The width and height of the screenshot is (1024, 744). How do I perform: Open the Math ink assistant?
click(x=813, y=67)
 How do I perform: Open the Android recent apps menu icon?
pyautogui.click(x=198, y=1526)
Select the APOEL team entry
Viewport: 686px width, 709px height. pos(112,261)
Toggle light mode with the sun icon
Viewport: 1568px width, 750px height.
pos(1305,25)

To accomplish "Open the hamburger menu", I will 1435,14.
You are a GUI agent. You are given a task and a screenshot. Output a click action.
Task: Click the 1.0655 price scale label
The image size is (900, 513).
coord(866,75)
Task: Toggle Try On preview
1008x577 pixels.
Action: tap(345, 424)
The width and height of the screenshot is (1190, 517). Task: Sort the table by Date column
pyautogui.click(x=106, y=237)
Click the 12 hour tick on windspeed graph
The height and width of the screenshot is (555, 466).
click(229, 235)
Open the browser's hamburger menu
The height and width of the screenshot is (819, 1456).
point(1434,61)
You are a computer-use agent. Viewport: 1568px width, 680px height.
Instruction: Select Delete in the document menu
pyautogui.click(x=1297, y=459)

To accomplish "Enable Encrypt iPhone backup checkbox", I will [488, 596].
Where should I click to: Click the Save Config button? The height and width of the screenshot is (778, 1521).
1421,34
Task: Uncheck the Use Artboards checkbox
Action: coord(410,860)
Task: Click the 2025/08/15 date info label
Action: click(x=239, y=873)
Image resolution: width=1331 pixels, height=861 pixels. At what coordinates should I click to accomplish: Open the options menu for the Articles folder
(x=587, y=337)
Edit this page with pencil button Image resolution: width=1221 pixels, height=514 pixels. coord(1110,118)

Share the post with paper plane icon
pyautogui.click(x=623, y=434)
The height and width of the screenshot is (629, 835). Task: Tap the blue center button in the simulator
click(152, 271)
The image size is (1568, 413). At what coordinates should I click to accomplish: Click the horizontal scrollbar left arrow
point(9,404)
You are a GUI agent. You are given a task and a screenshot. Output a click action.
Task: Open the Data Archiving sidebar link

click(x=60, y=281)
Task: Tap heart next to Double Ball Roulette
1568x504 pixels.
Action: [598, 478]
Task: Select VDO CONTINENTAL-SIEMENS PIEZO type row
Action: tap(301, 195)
──────────
DIRECTION:
Copy out the items above with "hamburger menu" swapped for "navigation menu" everywhere it occurs. Leave everything else as it is.

OUTPUT FOR THIS TASK:
The width and height of the screenshot is (1024, 744). How do I perform: Open the Math ink assistant?
click(x=813, y=67)
 How do I perform: Open the Android recent apps menu icon?
pyautogui.click(x=198, y=1526)
Select the APOEL team entry
Viewport: 686px width, 709px height. pos(112,261)
Toggle light mode with the sun icon
Viewport: 1568px width, 750px height.
pos(1305,25)

To accomplish "Open the navigation menu", I will 1435,14.
You are a GUI agent. You are given a task and a screenshot. Output a click action.
Task: Click the 1.0655 price scale label
The image size is (900, 513).
coord(866,75)
Task: Toggle Try On preview
1008x577 pixels.
Action: tap(345, 424)
The width and height of the screenshot is (1190, 517). Task: Sort the table by Date column
pyautogui.click(x=106, y=237)
Click the 12 hour tick on windspeed graph
The height and width of the screenshot is (555, 466).
click(229, 235)
Open the browser's navigation menu
The height and width of the screenshot is (819, 1456).
point(1434,61)
You are a computer-use agent. Viewport: 1568px width, 680px height.
Instruction: Select Delete in the document menu
pyautogui.click(x=1297, y=459)

To accomplish "Enable Encrypt iPhone backup checkbox", I will [488, 596].
Where should I click to: Click the Save Config button? The height and width of the screenshot is (778, 1521).
1421,34
Task: Uncheck the Use Artboards checkbox
Action: coord(410,860)
Task: Click the 2025/08/15 date info label
Action: click(x=239, y=873)
Image resolution: width=1331 pixels, height=861 pixels. At what coordinates should I click to accomplish: Open the options menu for the Articles folder
(x=587, y=337)
Edit this page with pencil button Image resolution: width=1221 pixels, height=514 pixels. coord(1110,118)

Share the post with paper plane icon
pyautogui.click(x=623, y=434)
The height and width of the screenshot is (629, 835). Task: Tap the blue center button in the simulator
click(152, 271)
The image size is (1568, 413). At what coordinates should I click to accomplish: Click the horizontal scrollbar left arrow
point(9,404)
You are a GUI agent. You are given a task and a screenshot. Output a click action.
Task: Open the Data Archiving sidebar link

click(x=60, y=281)
Task: Tap heart next to Double Ball Roulette
1568x504 pixels.
Action: [598, 478]
Task: Select VDO CONTINENTAL-SIEMENS PIEZO type row
Action: tap(301, 195)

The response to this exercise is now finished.